Negative equity declined in the second quarter, with 30.9% of U.S. homeowners with mortgages – or 15.3 million – underwater, according to the second quarter Zillow Negative Equity Report. That was down from 31.4% of homeowners with mortgages, or 15.7 million, underwater in the first quarter. The total amount of negative equity in the country declined by $42 billion in the second quarter to $1.15 trillion.
Of the 30 largest markets tracked by Zillow, negative equity fell the most from the first to the second quarter in the Phoenix metro (from 55% to 51%) and the Miami-Ft. Lauderdale metro (from 46.4% to 43.7%). The Las Vegas metro continues to see the highest negative equity rate, with 68.5% of borrowers underwater. That was down from 71% in the first quarter.
According to Zillow, young people are more affected by negative equity than other groups, with nearly half (48%) of all borrowers under the age of 40 underwater. However, younger borrowers are less likely than older populations to be delinquent on their mortgages, with 5.9% more than 90 days late, compared with a 9.2% delinquency rate for all underwater borrowers.

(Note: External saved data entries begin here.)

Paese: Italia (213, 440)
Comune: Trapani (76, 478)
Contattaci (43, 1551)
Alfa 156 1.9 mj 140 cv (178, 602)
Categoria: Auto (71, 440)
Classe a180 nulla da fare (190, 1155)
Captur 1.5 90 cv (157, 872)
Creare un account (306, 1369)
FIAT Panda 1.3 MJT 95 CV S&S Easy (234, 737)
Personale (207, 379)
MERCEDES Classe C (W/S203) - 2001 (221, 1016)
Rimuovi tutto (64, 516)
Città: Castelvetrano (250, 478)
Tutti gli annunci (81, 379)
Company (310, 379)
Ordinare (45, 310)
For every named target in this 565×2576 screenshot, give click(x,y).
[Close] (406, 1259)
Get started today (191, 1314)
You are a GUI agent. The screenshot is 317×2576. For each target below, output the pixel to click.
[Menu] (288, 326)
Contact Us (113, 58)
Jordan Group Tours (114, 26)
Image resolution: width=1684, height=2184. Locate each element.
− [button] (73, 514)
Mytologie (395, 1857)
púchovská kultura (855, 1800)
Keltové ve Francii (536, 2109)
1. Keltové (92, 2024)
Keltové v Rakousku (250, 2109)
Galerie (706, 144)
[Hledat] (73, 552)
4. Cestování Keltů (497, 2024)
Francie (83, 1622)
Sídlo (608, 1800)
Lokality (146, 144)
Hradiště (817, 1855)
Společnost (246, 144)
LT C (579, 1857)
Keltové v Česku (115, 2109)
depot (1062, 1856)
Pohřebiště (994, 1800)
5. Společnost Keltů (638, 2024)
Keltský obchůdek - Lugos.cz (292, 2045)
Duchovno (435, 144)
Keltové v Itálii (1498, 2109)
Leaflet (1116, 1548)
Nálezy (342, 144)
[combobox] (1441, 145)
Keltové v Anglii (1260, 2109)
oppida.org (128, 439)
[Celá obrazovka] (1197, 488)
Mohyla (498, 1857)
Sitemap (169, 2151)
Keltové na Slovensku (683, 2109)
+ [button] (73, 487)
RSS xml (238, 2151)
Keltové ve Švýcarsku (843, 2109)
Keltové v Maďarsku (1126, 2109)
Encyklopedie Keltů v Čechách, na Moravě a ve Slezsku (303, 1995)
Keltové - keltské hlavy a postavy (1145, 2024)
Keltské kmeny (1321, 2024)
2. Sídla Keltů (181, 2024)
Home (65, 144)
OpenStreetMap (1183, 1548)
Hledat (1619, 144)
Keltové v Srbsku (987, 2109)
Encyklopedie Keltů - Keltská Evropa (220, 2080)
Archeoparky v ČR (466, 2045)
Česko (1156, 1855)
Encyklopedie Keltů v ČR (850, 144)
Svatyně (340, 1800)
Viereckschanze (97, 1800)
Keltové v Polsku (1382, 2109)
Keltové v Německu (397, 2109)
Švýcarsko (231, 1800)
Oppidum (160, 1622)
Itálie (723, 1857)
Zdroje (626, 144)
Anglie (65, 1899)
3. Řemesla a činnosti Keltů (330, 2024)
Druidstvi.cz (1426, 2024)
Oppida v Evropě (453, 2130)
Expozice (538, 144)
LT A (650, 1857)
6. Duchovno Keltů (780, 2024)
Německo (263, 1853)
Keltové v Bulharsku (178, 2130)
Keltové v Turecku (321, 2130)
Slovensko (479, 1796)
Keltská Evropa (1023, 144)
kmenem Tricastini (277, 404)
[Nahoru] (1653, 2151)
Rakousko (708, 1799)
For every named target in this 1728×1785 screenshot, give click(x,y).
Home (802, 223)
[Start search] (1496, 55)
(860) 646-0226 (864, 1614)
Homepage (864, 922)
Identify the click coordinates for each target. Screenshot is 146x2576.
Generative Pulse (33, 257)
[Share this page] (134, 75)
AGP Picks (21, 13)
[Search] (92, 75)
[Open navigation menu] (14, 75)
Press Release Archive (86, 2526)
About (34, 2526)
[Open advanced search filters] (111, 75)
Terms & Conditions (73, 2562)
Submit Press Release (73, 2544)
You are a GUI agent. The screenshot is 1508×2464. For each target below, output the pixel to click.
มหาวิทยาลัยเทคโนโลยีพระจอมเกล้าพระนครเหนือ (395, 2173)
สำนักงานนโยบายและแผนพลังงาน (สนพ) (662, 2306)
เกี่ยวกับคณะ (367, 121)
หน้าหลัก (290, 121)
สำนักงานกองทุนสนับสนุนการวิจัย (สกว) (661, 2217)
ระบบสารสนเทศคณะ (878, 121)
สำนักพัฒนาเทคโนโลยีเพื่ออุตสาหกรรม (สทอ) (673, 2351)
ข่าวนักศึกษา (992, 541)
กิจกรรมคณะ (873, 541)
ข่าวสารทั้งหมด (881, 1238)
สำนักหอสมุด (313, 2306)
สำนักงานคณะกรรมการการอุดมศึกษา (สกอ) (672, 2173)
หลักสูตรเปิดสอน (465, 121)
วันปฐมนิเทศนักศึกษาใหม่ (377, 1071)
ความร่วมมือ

‘Rising home values in the second quarter caused a decline in the number of underwater borrowers, but young homeowners continue to be disproportionately affected by negative equity,’ says Zillow Chief Economist Stan Humphries. ‘We hear about tight inventory in many markets, and it's clear where this is coming from. Negative equity is trapping young people in their homes, preventing them from selling. These homes are likely the very starter homes potential first-time homebuyers are seeking.’